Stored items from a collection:

───

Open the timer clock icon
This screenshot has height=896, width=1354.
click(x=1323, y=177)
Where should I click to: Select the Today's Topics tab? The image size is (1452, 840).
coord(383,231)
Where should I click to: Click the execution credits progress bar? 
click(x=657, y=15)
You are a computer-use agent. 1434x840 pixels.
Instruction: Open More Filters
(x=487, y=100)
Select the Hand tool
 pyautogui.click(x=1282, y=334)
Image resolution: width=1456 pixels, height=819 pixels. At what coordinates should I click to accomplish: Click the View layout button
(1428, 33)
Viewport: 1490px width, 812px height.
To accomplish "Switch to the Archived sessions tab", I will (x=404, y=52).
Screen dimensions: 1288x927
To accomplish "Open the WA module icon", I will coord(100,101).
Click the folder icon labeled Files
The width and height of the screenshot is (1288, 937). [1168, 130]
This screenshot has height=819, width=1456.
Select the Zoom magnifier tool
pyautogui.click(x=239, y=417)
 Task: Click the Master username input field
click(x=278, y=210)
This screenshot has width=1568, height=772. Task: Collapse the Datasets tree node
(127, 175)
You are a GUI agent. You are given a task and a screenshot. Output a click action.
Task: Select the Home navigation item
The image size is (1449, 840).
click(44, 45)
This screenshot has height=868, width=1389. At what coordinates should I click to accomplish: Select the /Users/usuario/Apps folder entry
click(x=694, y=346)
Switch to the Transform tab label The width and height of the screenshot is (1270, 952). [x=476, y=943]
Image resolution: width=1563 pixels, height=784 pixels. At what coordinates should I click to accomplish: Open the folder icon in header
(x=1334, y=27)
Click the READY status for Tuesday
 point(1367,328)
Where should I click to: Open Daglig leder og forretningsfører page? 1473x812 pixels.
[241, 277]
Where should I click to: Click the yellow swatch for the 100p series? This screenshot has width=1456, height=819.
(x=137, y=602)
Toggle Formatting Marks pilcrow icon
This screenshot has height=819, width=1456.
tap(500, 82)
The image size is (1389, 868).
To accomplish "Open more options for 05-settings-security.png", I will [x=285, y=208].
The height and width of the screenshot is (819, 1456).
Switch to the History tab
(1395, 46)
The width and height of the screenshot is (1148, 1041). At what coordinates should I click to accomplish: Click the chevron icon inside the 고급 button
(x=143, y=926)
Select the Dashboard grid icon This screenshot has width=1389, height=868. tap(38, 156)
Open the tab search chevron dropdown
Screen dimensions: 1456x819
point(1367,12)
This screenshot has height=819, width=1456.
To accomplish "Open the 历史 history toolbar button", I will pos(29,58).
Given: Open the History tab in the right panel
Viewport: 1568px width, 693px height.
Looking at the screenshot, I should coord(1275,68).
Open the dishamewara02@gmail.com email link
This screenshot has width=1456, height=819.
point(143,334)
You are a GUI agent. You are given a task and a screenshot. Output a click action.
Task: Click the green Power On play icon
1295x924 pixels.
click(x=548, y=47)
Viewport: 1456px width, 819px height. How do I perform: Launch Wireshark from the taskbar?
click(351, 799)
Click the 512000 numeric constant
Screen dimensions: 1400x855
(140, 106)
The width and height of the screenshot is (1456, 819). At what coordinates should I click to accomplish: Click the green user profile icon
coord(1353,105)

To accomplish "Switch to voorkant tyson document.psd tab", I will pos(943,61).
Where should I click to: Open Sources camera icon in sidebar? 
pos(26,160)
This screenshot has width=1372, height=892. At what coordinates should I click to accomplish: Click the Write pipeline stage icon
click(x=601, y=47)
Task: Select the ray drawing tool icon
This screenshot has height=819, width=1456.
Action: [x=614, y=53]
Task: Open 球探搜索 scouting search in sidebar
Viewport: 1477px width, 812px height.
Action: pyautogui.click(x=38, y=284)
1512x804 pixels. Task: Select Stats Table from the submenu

───

§ What is expected
Only the lines containing "will" are needed; copy each of them from the data.

§ Answer for the task
To accomplish "Switch to the Archived sessions tab", I will (x=404, y=52).
To accomplish "Open the WA module icon", I will coord(100,101).
To accomplish "Open more options for 05-settings-security.png", I will [x=285, y=208].
To accomplish "Open the 历史 history toolbar button", I will pos(29,58).
To accomplish "Switch to voorkant tyson document.psd tab", I will pos(943,61).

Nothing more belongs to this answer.